KBHC
- Medicine Bow, Wyoming; United States;
- Frequency: 101.1 MHz
- Branding: BunkHouse Country

Programming
- Format: Classic country

Ownership
- Owner: Bunkhouse Network, LLC

History
- First air date: September 15, 2025

Technical information
- Facility ID: 190449
- Class: C1
- ERP: 100 watts
- HAAT: −26 metres (−85 ft)
- Transmitter coordinates: 41°53′50.5″N 106°11′57.5″W﻿ / ﻿41.897361°N 106.199306°W

= KBHC (FM) =

KBHC (101.1 MHz) is a commercial radio station licensed to serve Medicine Bow, Wyoming, United States. The station is owned by the Bunkhouse Network, LLC and broadcasts a classic country music format branded as "BunkHouse Country".

The station's origins date back to a 2011 Federal Communications Commission (FCC) filing for a new FM allotment in Medicine Bow, part of a broader effort to expand local radio service to the sparsely populated Carbon County region. The construction permit was eventually acquired by the Bunkhouse Network, LLC. In July 2021, Nanette Valdez-Schwartz was the winning bidder for the Medicine Bow construction permit during FCC Auction 109. Although the post-auction long-form application was filed two weeks past the deadline, the Federal Communications Commission granted a waiver to proceed with the station's development, citing the public interest in establishing a new radio service for the community.

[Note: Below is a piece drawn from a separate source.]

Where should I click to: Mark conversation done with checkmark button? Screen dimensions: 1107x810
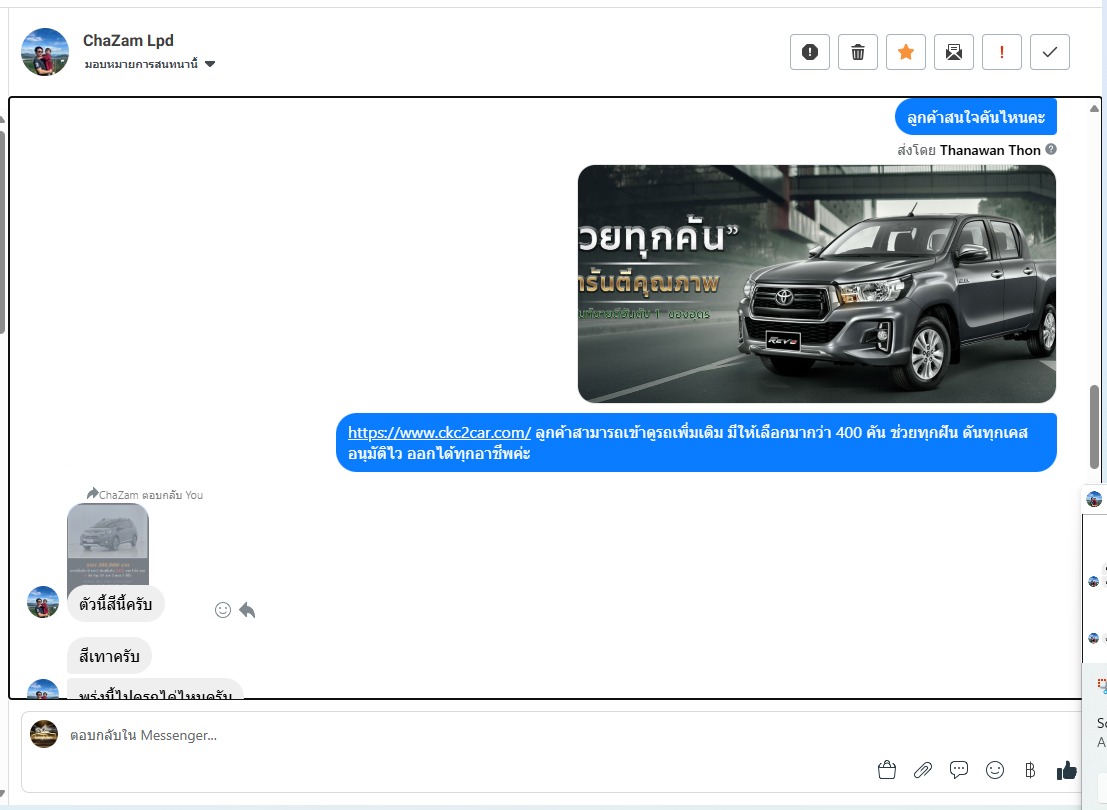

The was originally intended to be a Saratoga, Wyoming–based station. While originally proposed as a higher-power Class C3 facility, the station's operator applied for a technical downgrade to a Class A facility in late 2025, and its transmitter was moved to Medicine Bow. The station currently operates with an effective radiated power (ERP) of 100 watts.